### [TASK ITEM]
Only the lines below between the ones containing "Click the 套用表格格式" and "You are a computer-use agent. The height", inclusive, are to be reproduced, each exactly as it stands.
DATA FOR REVIEW Start Marker
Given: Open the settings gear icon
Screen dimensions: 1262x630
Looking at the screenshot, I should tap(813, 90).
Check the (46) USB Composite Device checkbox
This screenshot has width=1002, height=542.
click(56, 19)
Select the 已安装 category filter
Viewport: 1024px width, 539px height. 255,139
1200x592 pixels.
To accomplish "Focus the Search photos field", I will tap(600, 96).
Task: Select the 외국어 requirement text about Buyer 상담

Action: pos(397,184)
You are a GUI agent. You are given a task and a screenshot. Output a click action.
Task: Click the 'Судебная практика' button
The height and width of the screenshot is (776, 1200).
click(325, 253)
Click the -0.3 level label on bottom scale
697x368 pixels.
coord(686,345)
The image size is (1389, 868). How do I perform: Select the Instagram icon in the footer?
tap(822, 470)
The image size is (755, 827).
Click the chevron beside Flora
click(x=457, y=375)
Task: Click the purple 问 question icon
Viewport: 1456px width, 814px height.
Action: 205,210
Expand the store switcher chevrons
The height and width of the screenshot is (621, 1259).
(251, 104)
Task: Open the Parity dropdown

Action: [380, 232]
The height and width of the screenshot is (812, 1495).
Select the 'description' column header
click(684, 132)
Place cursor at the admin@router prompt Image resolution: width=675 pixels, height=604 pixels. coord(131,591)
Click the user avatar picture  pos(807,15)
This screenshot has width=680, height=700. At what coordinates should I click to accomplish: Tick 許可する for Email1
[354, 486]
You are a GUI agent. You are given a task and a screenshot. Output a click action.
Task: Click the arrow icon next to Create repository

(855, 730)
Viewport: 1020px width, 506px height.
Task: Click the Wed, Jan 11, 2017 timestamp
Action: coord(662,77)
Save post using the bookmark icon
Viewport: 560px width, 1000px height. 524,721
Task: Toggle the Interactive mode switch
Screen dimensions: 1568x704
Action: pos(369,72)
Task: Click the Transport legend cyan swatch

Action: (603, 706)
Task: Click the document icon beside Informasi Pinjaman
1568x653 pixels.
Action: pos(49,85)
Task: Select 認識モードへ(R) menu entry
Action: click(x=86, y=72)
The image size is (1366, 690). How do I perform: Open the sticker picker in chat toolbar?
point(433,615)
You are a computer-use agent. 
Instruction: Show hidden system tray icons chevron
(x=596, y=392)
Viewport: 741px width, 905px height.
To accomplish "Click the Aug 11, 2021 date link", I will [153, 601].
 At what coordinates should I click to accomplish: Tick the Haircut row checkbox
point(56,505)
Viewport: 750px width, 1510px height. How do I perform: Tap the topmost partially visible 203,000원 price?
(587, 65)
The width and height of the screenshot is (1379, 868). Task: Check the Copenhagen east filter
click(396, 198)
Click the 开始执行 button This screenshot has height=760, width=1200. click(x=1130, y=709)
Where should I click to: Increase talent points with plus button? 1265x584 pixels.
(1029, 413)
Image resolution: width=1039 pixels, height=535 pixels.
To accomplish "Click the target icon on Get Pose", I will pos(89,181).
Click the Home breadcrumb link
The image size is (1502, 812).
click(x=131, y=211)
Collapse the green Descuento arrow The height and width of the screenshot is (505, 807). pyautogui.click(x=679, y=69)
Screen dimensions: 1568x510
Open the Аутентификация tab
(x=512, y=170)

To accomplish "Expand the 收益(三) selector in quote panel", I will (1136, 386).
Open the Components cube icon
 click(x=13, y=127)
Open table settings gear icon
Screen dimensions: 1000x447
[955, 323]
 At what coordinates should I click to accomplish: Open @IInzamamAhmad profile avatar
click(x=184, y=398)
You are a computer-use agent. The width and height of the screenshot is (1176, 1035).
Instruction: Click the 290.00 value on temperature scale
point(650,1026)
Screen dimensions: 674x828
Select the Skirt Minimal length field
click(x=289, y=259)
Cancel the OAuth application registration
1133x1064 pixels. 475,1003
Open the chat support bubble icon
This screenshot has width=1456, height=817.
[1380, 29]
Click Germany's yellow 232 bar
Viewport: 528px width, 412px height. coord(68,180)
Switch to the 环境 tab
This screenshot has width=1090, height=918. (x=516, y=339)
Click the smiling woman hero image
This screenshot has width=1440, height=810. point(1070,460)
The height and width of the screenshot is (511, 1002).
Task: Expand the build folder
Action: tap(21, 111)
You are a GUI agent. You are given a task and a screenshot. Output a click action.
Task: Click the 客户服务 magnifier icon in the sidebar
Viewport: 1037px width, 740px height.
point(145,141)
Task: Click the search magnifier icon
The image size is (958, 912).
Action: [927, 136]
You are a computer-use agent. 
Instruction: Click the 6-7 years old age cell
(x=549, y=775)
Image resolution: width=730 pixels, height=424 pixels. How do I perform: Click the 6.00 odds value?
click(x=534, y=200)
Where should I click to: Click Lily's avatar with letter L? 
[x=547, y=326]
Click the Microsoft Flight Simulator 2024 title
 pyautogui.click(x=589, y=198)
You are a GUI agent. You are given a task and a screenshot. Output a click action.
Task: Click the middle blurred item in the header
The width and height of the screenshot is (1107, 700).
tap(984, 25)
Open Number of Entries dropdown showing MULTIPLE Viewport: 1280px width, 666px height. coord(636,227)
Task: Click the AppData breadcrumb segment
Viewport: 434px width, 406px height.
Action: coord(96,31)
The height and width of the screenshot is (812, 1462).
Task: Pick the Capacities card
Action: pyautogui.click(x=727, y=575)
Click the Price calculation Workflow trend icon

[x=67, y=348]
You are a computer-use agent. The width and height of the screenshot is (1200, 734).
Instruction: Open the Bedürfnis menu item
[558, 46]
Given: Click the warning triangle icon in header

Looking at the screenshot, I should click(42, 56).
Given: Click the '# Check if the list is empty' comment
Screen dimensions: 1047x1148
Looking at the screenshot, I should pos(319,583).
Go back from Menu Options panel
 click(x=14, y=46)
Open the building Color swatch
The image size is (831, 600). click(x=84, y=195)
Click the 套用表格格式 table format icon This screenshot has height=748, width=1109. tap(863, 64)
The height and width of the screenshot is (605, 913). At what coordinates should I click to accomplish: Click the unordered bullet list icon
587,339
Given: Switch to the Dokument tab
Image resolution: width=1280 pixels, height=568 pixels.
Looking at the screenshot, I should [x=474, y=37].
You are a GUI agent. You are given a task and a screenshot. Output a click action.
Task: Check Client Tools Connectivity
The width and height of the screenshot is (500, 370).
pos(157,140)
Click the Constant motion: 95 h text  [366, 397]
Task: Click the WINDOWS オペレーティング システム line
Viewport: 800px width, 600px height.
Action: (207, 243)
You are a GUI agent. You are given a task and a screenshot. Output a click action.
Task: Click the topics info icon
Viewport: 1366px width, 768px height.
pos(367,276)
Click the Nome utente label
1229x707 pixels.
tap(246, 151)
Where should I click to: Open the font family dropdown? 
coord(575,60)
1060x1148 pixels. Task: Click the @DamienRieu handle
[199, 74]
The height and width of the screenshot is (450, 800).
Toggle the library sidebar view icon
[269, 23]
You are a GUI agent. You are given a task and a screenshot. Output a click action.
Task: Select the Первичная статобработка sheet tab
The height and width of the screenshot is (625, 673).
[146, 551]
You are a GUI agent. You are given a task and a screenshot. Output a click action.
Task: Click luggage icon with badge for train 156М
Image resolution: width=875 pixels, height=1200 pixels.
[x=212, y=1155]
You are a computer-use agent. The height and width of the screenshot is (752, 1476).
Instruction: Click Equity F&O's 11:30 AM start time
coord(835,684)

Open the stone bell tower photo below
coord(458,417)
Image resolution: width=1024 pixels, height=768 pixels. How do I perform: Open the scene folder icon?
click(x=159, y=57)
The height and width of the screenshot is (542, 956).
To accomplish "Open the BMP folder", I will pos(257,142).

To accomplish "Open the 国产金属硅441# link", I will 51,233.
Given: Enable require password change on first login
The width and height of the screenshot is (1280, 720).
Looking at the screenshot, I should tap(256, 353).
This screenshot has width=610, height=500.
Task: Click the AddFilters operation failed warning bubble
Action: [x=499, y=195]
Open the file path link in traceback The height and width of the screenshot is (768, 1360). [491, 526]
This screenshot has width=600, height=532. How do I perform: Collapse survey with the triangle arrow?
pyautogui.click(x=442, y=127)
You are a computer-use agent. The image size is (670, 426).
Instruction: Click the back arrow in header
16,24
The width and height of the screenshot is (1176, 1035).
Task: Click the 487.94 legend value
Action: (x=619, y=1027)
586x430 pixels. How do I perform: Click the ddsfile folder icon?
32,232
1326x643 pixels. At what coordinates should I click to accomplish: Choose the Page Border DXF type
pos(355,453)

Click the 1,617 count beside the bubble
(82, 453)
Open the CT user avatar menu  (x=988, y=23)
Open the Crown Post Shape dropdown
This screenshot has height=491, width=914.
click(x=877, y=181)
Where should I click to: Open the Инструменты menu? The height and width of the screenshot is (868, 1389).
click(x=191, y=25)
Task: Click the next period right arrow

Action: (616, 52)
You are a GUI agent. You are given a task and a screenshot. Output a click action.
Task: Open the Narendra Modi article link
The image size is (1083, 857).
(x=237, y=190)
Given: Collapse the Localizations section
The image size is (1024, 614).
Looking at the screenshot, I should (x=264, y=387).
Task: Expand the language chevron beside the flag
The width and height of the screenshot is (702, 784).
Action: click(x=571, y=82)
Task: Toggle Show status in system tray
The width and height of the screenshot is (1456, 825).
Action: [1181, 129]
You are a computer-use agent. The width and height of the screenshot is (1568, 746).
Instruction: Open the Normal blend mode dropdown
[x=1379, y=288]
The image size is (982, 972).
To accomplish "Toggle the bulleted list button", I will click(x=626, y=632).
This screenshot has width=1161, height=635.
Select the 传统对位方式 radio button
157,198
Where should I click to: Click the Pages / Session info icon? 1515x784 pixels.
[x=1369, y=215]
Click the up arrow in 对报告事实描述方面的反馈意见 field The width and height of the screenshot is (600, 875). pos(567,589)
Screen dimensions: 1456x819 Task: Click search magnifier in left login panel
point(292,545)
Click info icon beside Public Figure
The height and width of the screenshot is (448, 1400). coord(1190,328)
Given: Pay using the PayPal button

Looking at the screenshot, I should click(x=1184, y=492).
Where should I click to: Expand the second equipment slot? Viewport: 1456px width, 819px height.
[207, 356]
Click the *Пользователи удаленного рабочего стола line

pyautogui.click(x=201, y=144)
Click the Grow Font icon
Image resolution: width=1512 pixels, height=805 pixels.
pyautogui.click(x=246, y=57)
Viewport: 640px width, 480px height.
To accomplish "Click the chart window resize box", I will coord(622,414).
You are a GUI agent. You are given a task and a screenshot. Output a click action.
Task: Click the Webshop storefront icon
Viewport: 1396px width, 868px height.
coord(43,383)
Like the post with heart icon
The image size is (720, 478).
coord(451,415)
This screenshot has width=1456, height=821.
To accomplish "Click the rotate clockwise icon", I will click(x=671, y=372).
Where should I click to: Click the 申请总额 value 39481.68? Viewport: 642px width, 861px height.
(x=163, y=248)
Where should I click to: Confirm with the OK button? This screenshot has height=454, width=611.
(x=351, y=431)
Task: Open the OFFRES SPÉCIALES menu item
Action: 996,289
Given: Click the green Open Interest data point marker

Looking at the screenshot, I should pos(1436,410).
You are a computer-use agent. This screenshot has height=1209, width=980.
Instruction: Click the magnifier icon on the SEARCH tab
DATA FOR REVIEW End Marker
### [RESPONSE]
Click the 套用表格格式 table format icon This screenshot has height=748, width=1109. tap(863, 64)
The height and width of the screenshot is (605, 913). At what coordinates should I click to accomplish: Click the unordered bullet list icon
587,339
Given: Switch to the Dokument tab
Image resolution: width=1280 pixels, height=568 pixels.
Looking at the screenshot, I should [x=474, y=37].
You are a GUI agent. You are given a task and a screenshot. Output a click action.
Task: Check Client Tools Connectivity
The width and height of the screenshot is (500, 370).
pos(157,140)
Click the Constant motion: 95 h text  [366, 397]
Task: Click the WINDOWS オペレーティング システム line
Viewport: 800px width, 600px height.
Action: (207, 243)
You are a GUI agent. You are given a task and a screenshot. Output a click action.
Task: Click the topics info icon
Viewport: 1366px width, 768px height.
pos(367,276)
Click the Nome utente label
1229x707 pixels.
tap(246, 151)
Where should I click to: Open the font family dropdown? 
coord(575,60)
1060x1148 pixels. Task: Click the @DamienRieu handle
[199, 74]
The height and width of the screenshot is (450, 800).
Toggle the library sidebar view icon
[269, 23]
You are a GUI agent. You are given a task and a screenshot. Output a click action.
Task: Select the Первичная статобработка sheet tab
The height and width of the screenshot is (625, 673).
[146, 551]
You are a GUI agent. You are given a task and a screenshot. Output a click action.
Task: Click luggage icon with badge for train 156М
Image resolution: width=875 pixels, height=1200 pixels.
[x=212, y=1155]
You are a computer-use agent. The height and width of the screenshot is (752, 1476).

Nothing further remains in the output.